Miguela avoided her companions for the next few days because she didn’t believe that she had the strength to withhold the truth from them. Instead, Miguela spent her days justifying her role in the Archmage’s façade. Often, she could convince herself that she was doing the correct thing, but the feeling would not last long, and she would have to start again, finding a different way to convince herself. This morning, she was jotting down the pros and cons of keeping the Archmage’s necromantic secret when there were two swift knocks at her door, followed by a folded parchment sliding under the crack. Miguela walked across her chambers, tentatively picking up the parchment and unfolding it.


Scryer Miguela,


I must apologize for not getting in touch sooner, but I had to lay low for a bit. We need to talk. Meet me in the shack this afternoon. If you do not show up, it will be the last time you hear from me.


Humbly yours,



Miguela changed her clothes to a green and yellow riding dress with black trousers. She belted her red steel dagger on her hip and made her way to the main gate.

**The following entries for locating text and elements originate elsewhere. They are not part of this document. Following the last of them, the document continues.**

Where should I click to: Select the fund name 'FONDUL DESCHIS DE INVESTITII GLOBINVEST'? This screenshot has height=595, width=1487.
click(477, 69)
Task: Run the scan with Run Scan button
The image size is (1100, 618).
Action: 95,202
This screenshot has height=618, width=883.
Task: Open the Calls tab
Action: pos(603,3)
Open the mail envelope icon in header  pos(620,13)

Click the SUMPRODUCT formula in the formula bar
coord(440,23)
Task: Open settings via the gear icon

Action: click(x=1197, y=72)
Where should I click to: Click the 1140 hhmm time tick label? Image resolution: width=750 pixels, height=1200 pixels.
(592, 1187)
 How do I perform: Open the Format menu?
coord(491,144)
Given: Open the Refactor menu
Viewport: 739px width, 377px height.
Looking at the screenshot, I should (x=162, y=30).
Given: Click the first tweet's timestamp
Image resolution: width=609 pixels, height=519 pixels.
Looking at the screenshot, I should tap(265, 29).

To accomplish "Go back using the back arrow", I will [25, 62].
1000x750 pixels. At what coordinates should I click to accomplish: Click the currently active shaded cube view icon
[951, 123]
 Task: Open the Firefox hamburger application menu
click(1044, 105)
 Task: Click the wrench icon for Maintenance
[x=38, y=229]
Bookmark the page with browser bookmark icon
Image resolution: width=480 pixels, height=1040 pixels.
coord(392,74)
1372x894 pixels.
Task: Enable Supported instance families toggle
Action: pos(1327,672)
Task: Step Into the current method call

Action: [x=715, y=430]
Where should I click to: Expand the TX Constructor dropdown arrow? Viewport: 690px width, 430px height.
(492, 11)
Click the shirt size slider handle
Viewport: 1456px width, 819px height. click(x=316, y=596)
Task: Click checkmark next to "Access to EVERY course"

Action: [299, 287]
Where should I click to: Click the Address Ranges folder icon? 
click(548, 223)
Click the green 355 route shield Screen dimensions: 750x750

Miguela arrived at the main gate to see Dontino on duty. The large Ramon greeted her with a smile as she approached.


“Scryer Miguela, how are you this morning?” Dontino said.


“Master Dontino, I am doing fine. I would like to travel into the hamlet today,” Miguela replied.


“Do you need an escort?” Dontino asked.


“Not today. I am just going to visit the hamlet. But I would like a horse if possible,” she answered.


Dontino hesitated before finally speaking again.


“I can arrange a horse for you. Come with me.”


Dontino barked some orders to the other guards and then led Miguela towards the stables.


The stablehand ran out to greet Dontino. The young Arzan appeared to have a lot of respect for the large guard.


“Get the scryer the horse that is accustomed to her,” he ordered not unkindly.


“And your steed?” the stablehand asked.


“No need,” Dontino replied.


The stablehand quickly went about his task of prepping the horse for her.


“Scryer Miguela, please be careful,” Dontino said as they waited for the young Arzan to finish.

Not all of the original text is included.